RECORDS FOR THE TASK:
================================

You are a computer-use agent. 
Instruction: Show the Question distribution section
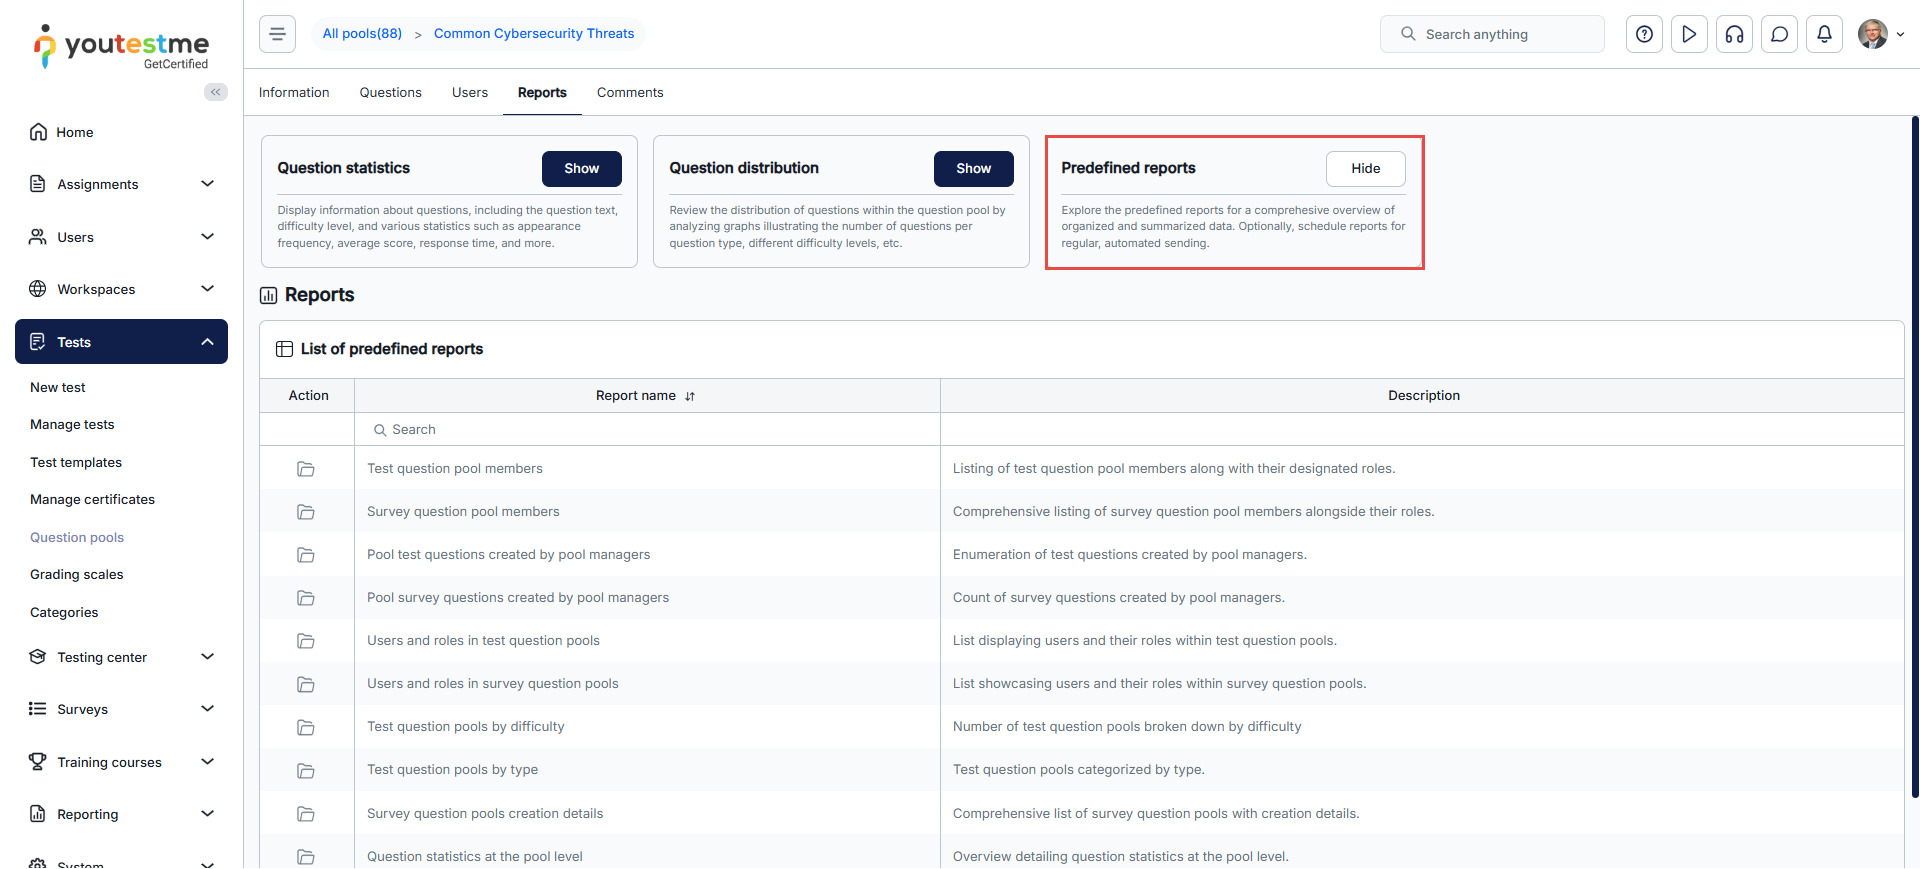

================================

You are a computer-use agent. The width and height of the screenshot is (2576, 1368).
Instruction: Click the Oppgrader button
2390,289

================================

WORK REQUIRED:
Your reply must be one number: how many lines of the material hold the string "agent".

EXERCISE ANSWER:
2